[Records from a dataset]
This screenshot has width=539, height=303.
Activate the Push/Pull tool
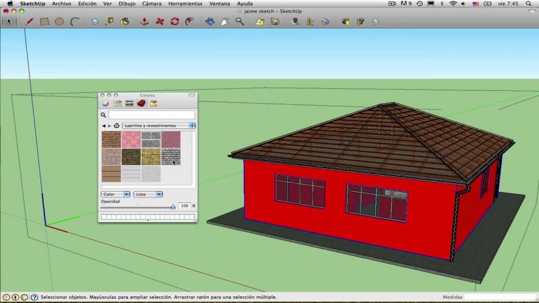click(x=144, y=22)
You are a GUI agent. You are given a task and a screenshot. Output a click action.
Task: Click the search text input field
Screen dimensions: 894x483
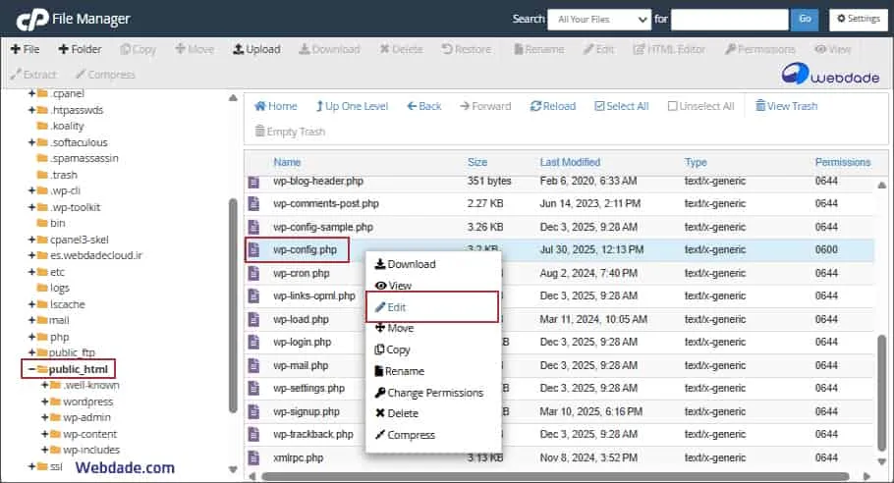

Task brief: Every line from the one containing "You are a GUI" to the final line of the records should be duplicated exactly; no picture is to be copied.

The answer:
You are a GUI agent. You are given a task and a screenshot. Output a click action.
Task: Click the search text input field
Screen dimensions: 894x483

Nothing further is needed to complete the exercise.